This hybrid phenotype of Anagallis arvensis (= Anagallis (×) amoena, Anagallis arvensis f. lilacina and Anagallis arvensis var. lilacina) is however simply synonymized as Anagallis arvensis on POWO.
Lysimachia × amoena is not a accepted name. It is possibly an attempt to transfer the name Anagallis × amoena to the genus Lysimachia. Neither Anagallis × amoena and certainly not the made up name (?) Lysimachia × amoena are recognized as valid.

@silversea_starsong Do you remember where you originally got the name Lysimachia × amoena from?

https://powo.science.kew.org/taxon/urn:lsid:ipni.org:names:77214628-1

https://powo.science.kew.org/taxon/urn:lsid:ipni.org:names:2636019-4

https://powo.science.kew.org/taxon/urn:lsid:ipni.org:names:2869943-4

see also: https://www.inaturalist.org/posts/80958-splitting-of-lysimachia-arvensis-colour-morphs

The observations as Lysimachia amoena that are currently on iNaturalist are this 'hybrid phenotype' of Lysimachia arvensis and are not identical with Lysimachia amoena, the accepted species from South America.

The taxon change https://www.inaturalist.org/taxon_changes/138229 should be committed, but only if the observations and synonymes of Anagallis arvensis s.l. have been removed from Lysimachia amoena before.

Posted by kai_schablewski 2 months ago

@kai_schablewski logically it is an adaptation of the given name of the "hybrid form" named amoena (and therefore elevated to x amoena on the species split). It makes no sense for the hybrid to be a synonym of one of the parents, and so POWO's stance on this is insufficient and arguably inaccurate and no doubt lacking due dilligence. Of course, having that epithet already in existence for a species makes it complicated.

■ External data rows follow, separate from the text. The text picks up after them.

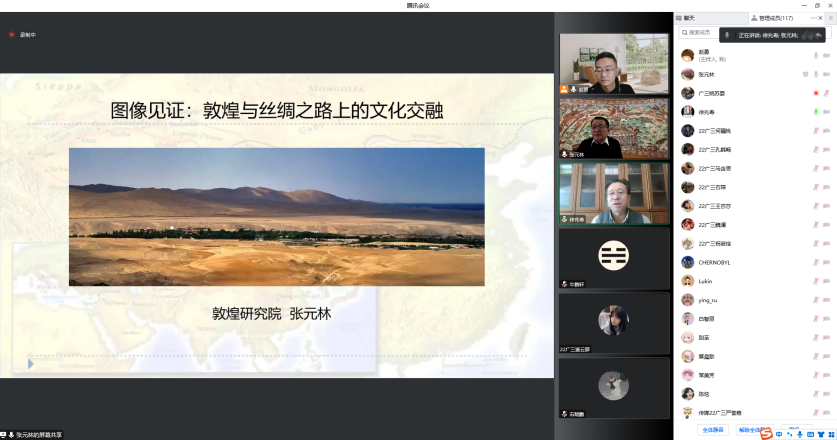This screenshot has width=837, height=440.
Task: Click the microphone icon beside 张元林 in member list
Action: coord(816,74)
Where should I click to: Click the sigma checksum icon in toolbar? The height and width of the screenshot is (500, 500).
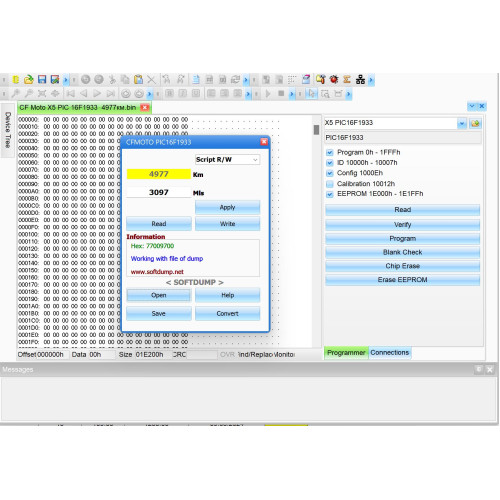[x=347, y=79]
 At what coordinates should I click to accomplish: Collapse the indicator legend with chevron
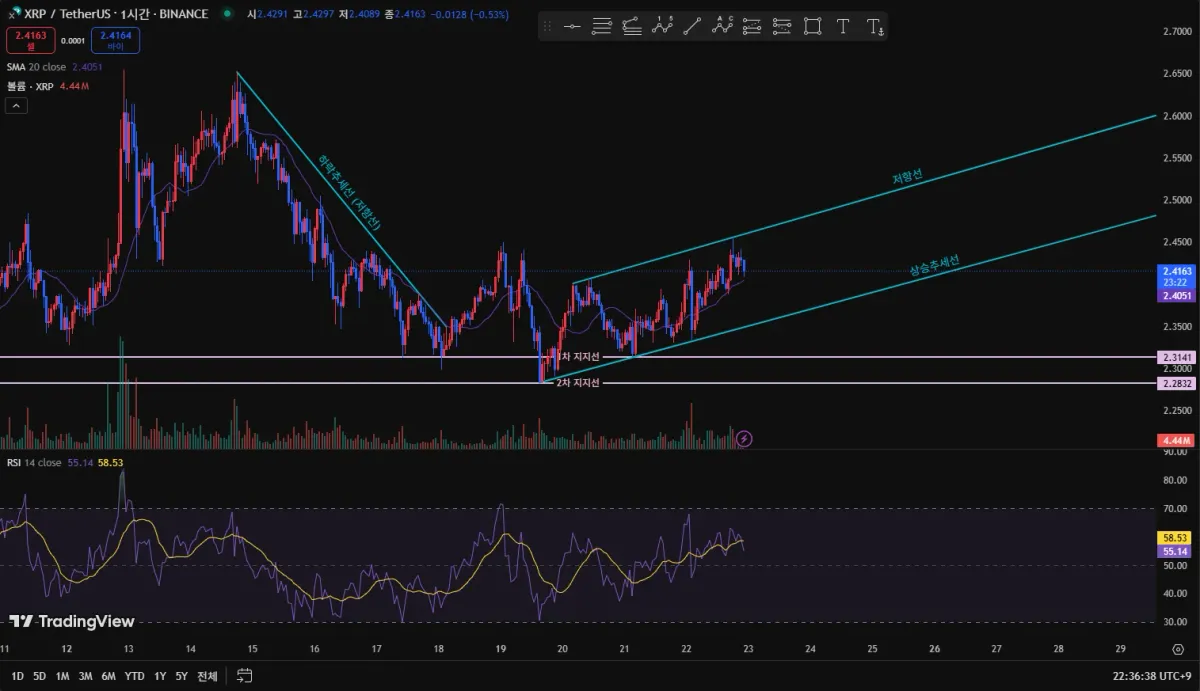[16, 106]
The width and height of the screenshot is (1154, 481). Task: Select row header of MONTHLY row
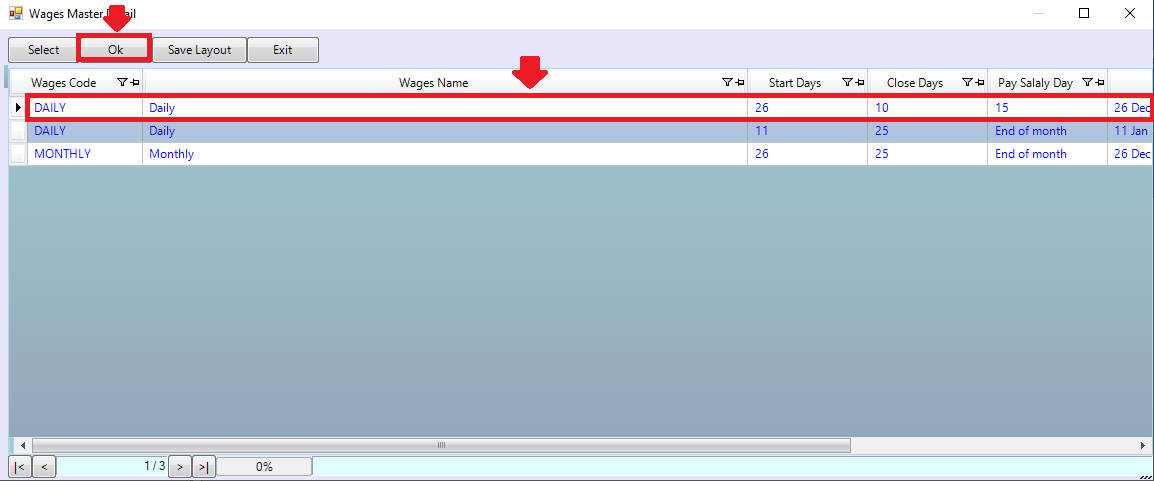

Granted, I'm not sure why the hybrid is indicated to full species status here rather than it's own x amoena taxon. Am I missing something? This should have never been the same taxonomic level as the species regardless of the epithet being identical.

Posted by silversea_starsong 2 months ago

Okay, it looks like someone elevated the hybrid taxon to full species, presumably they mistook this for intending to refer to the full species (=buxifolia):

https://www.inaturalist.org/taxon_changes/138228

This is in error.

Posted by silversea_starsong 2 months ago

@kai_schablewski @silversea_starsong : can you please comment on the flag ? https://www.inaturalist.org/flags/646840
The taxon change can be deleted at any moment by any curator, and the discussions will be lost.

Posted by t_e_d 2 months ago

I've done some behind the scenes adjustments to fix this situation.

I transferred the existing amoena back to the hybrid taxon, and committed buxifolia swap to species amoena. This retains the current name of buxifolia while retaining the hybrid entity for arvensis x caerulea. The only issue remaining is the most minimal one -- what do we do about them both having the same epithet? Presumably the hybrid does not have priority due to it's obscure nature and minimal mention, regardless of the year of publication. If so I guess it may need a new published replacement name. That would be outside the scope of iNaturalist for now.

Posted by silversea_starsong 2 months ago

Again : @silversea_starsong : can you please comment on the flag ? https://www.inaturalist.org/flags/646840
The taxon change can be deleted at any moment by any curator, and the discussions will be lost.

Posted by t_e_d 2 months ago

Unlikely, it's been committed, but if it makes you feel better I will.